The winners of The Malcolm Hardee Awards 2011 have been announced in an anarchic late night ceremony featuring, amongst other things, a spot of naked crowd surfing, alternative comedy performances from acts such as a Hitler-mocking cabaret act called Frank Sanazi, and a self-destructive set involving American comic Lewis Schaffer and the evening's amusingly bitchy hosts, Scott Capurro and David Mills.
The Awards, which have been running since 2006, have been organised to help remember the late Malcolm Hardee, described as "one of the most anarchic figures of his era", "the greatest influence on British comedy over the last 25 years" and the "godfather to a generation of comic talent".
Johnny Sorrow - who has been performing a show called The Bob Blackman Appreciation Society at this year's Fringe - was awarded the Malcolm Hardee Award for Comic Originality for "simply being a bizarre act Malcolm Hardee would have loved".
The award for 'Act Most Likely To Make A Million Quid' went to Benet Brandreth, the son of Gyles Brandreth (it would be hard to deny otherwise, with Benet sharing the same facial features and unique speech delivery as his father).

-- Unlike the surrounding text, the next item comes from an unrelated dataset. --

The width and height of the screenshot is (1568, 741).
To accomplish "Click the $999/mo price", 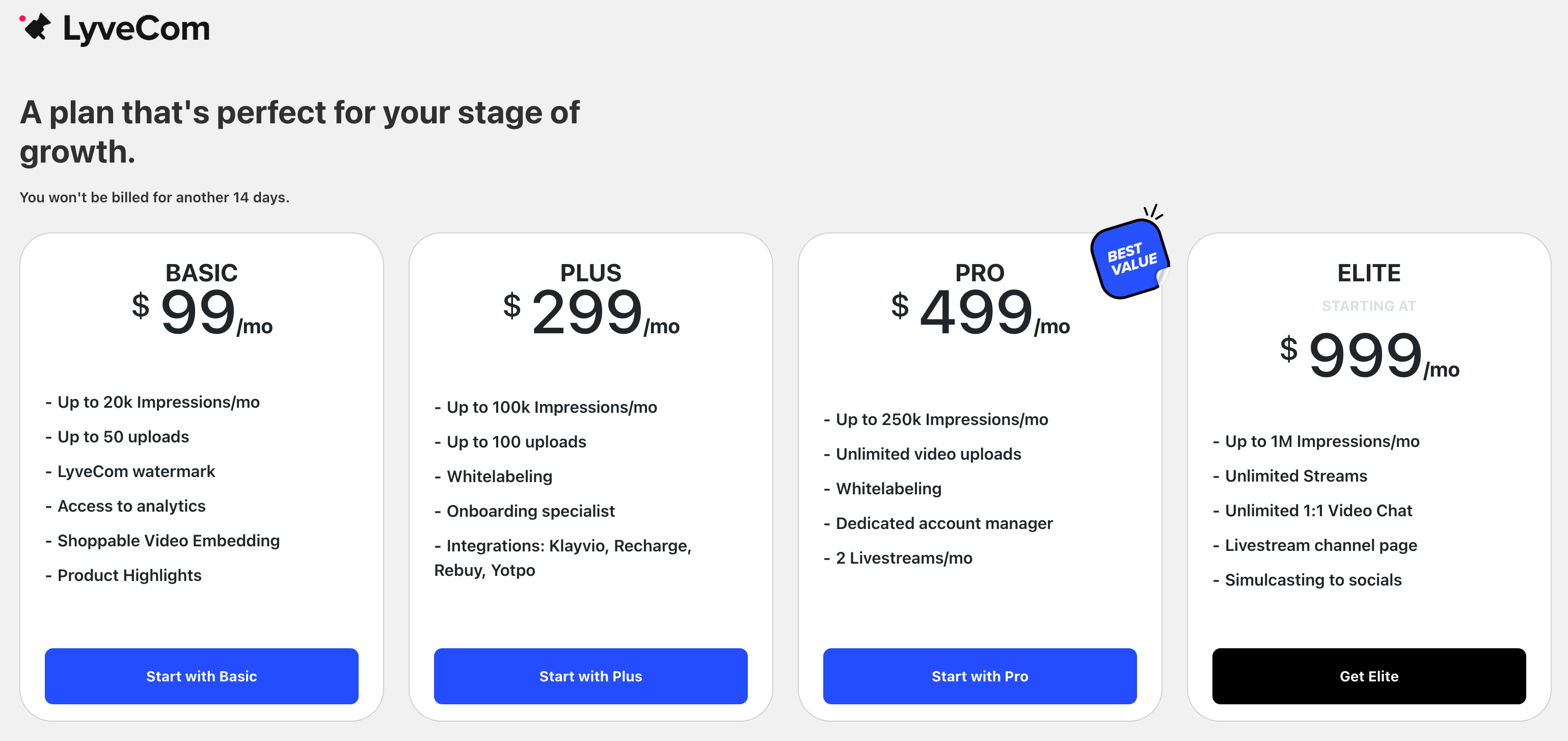I will 1368,356.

Benet is performing The Brandreth Papers at The Gilded Balloon, but the judges said: "if he doesn't make a million quid as a performer, he'll make it as a lawyer." When not performing, the young Brandreth is an intellectual property expert with a top law firm.
Meanwhile the 'Cunning Stunt' award went to Kunt and the Gang (pictured) and Bob Slayer for their involvement in what has become known as 'Cockgate'. Their controversial PR stunt of encouraging audience members to stick penis stickers on posters around Edinburgh has received widespread press coverage, but also infuriated agents, venues, some comedians and the council. The duo have been told off by city officials and say they have been invoiced £900 by Marlene Zwickler, the agent of Daniel Sloss, to cover the cost of damages to his posters.

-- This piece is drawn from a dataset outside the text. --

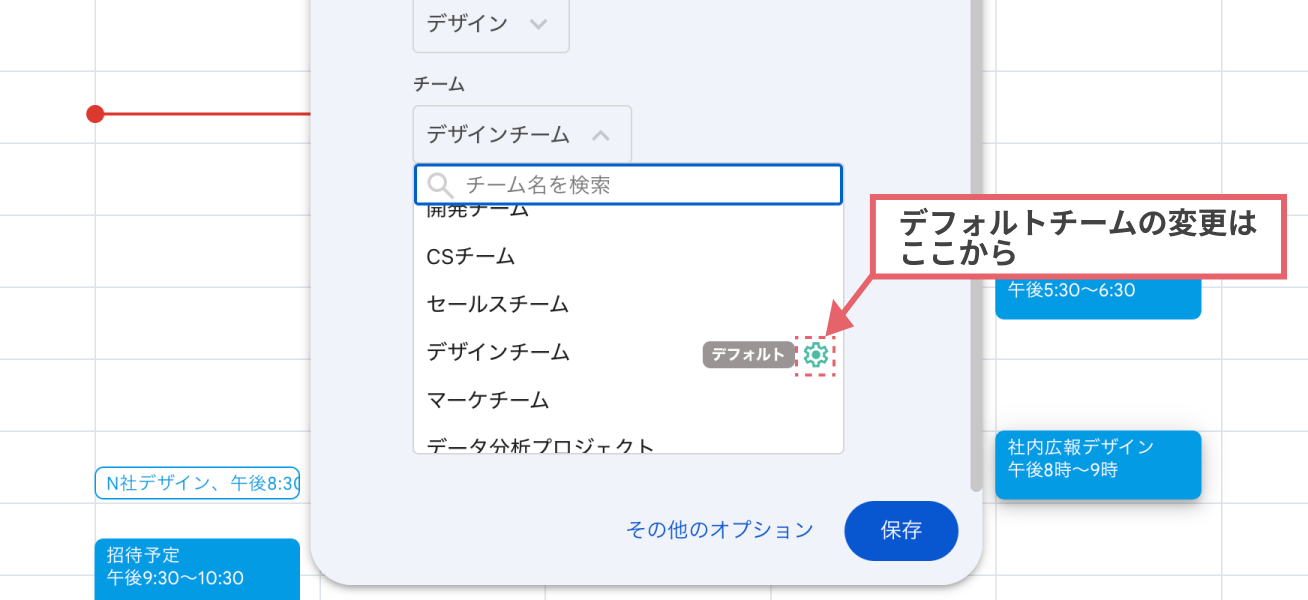The image size is (1308, 600).
Task: Click the N社デザイン event chip
Action: (196, 482)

Scotsman critic Kate Copstick took to the stage to defend the stunt, saying that the Edinburgh Fringe was becoming too corporate, with agencies and some comics losing sight that the primary aim of the festival was to make people laugh. She suggested a movement to begin collecting up money from comedy fans so the central billboards could be bought next year to advertise smaller shows, or feature public messages; rather than carry the adverts from the large agencies that they do now.

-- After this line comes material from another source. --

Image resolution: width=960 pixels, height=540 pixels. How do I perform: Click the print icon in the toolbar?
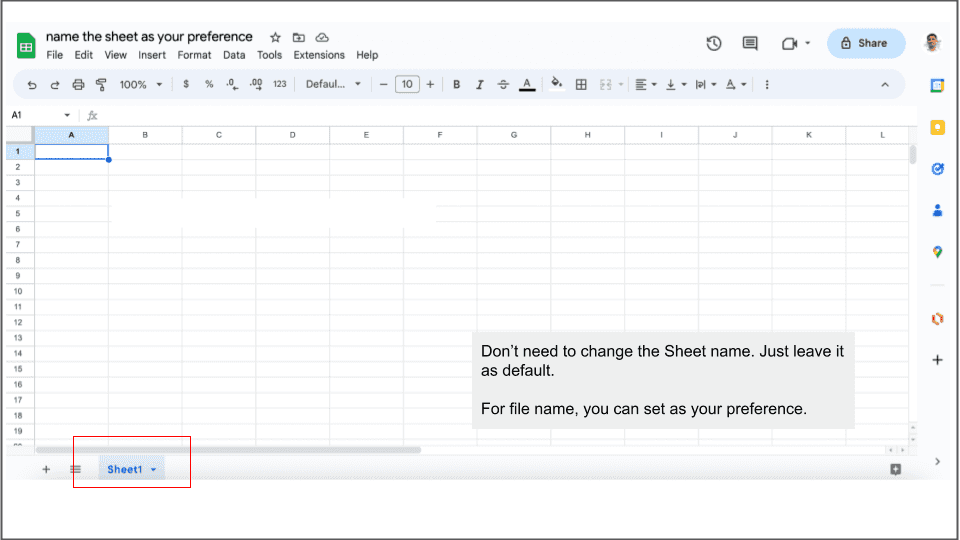click(78, 85)
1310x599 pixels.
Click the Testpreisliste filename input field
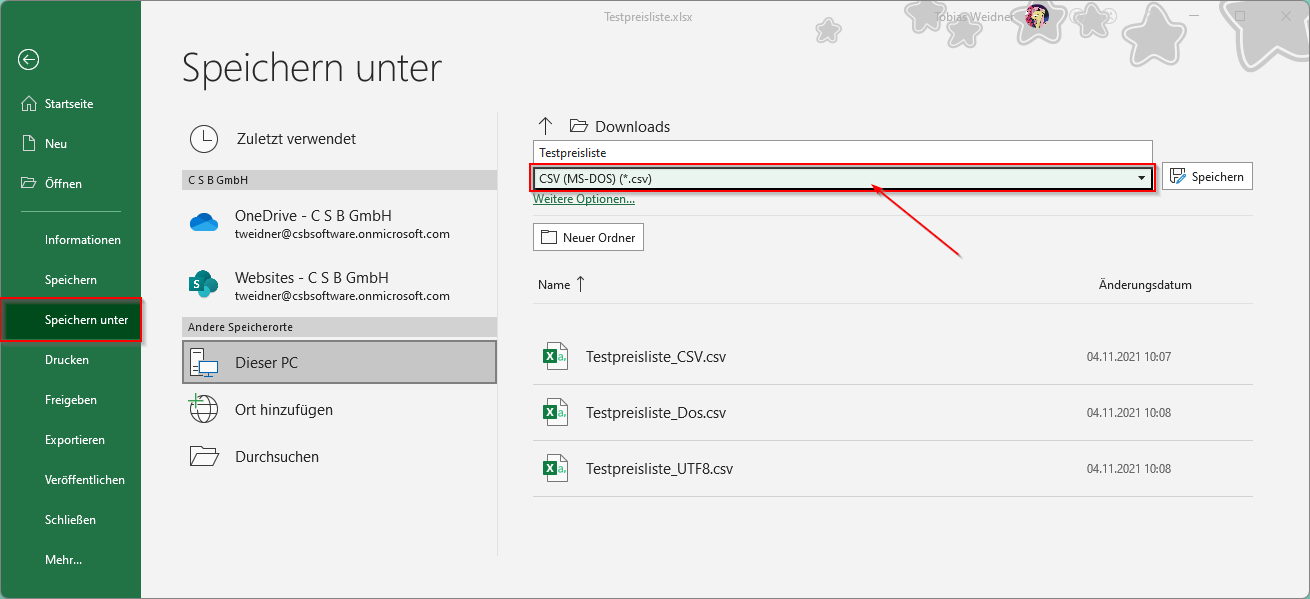tap(842, 153)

Meanwhile, in other news, Robert White - who was attempting to sell the Malcolm Hardee Award he won last year on eBay - has pulled the listing from the auction site. He said in a statement: "Malcolm came to me in a dream and got me to stop this obvious sham of a self-promoting non-real auction and as such the item is no longer for sale. Although I believe you can acquire one of your own by doing the Edinburgh Festival and being mental enough."